The idea of using business roles to manage the entitlements of IT users is appealing and widely accepted. The ANSI/INCITS standard for RBAC (role-based access control) provides a reference model for grouping entitlements into roles and assigning roles to users. The challenge for role engineering is to maximize role usability and to minimize the number of roles so that users do not get more entitlements than needed. The goal is to end up with substantially less roles than users. Experiences from typical IT environments show, however, that the number of existing entitlements is magnitudes higher than the number of users and the number of roles is not much less than the number of users. How can the complexity of entitlements be managed and at the same time the number of roles be kept to a minimum? Standard RBAC does not provide adequate means to achieve this goal.
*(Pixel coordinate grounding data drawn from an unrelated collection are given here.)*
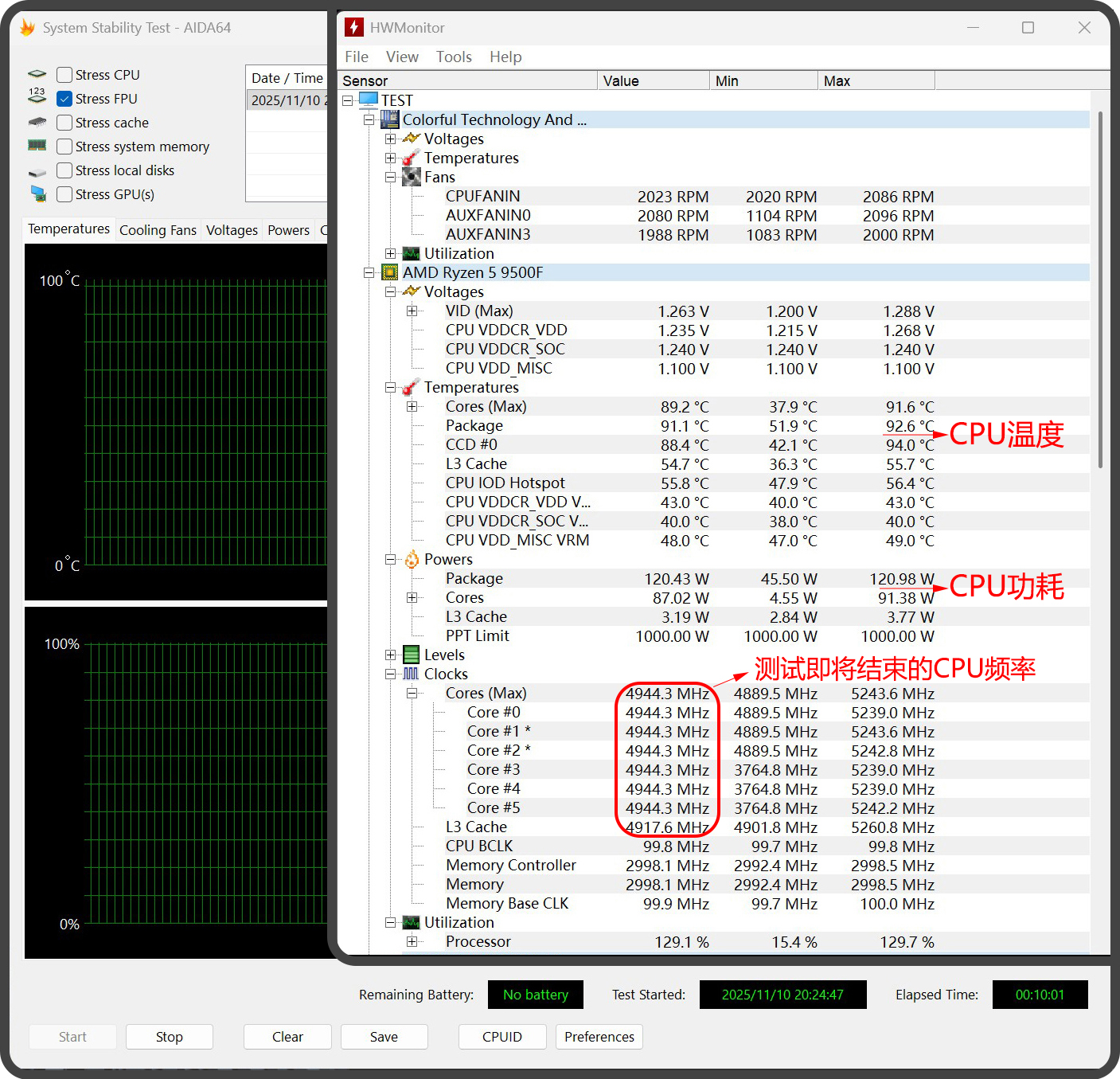Screen dimensions: 1120x1079
Task: Open the Tools menu in HWMonitor
Action: click(x=454, y=57)
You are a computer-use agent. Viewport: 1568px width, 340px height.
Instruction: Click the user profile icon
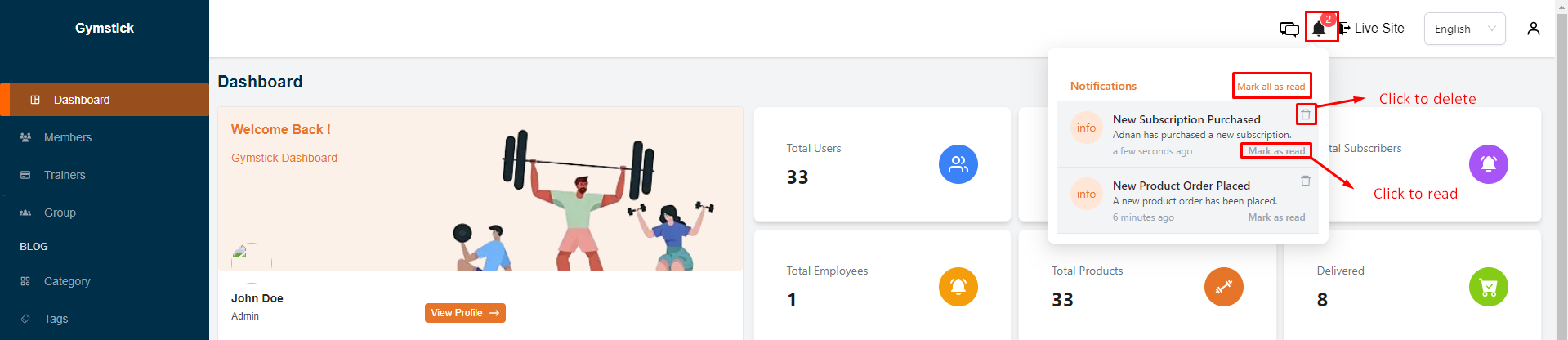pos(1533,29)
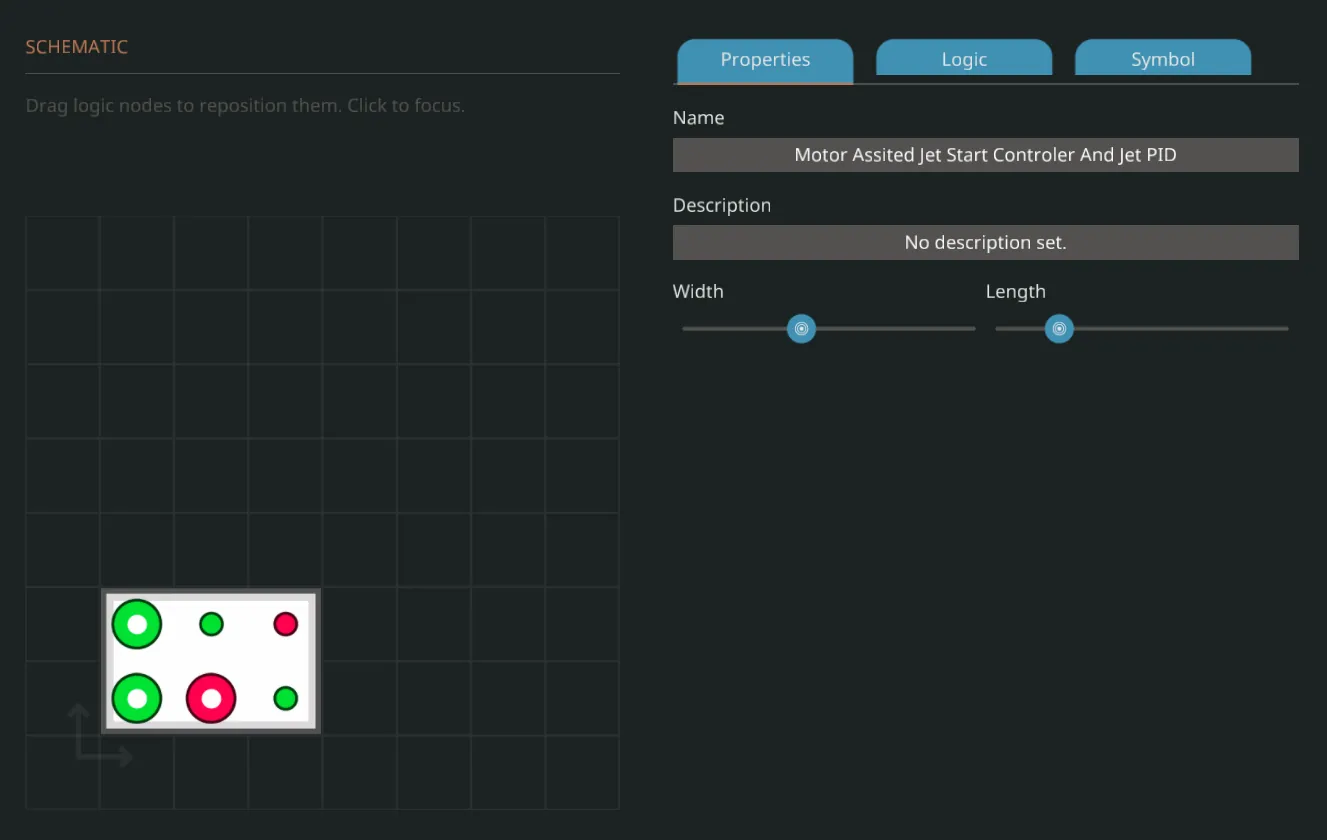
Task: Select the large green node in chip's top-left
Action: pos(137,624)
The solution is to define generic business roles that are shaped by additional context information. Examples for such generic roles are employee, account manager, project member and project lead. Employees work in different departments and locations and their entitlements might differ for that reason. Therefore, the department and the location can be used as context information to tag the entitlements in the role definition. When the generic employee role is assigned to – for instance – Ms Moneypenny it is dynamically shaped to a London-MI5-employee role with the relevant entitlements only.
Putting context to roles helps to reduce the number of roles and thus makes user management easier. It pays off in higher security, increased efficiency and reduced administration costs.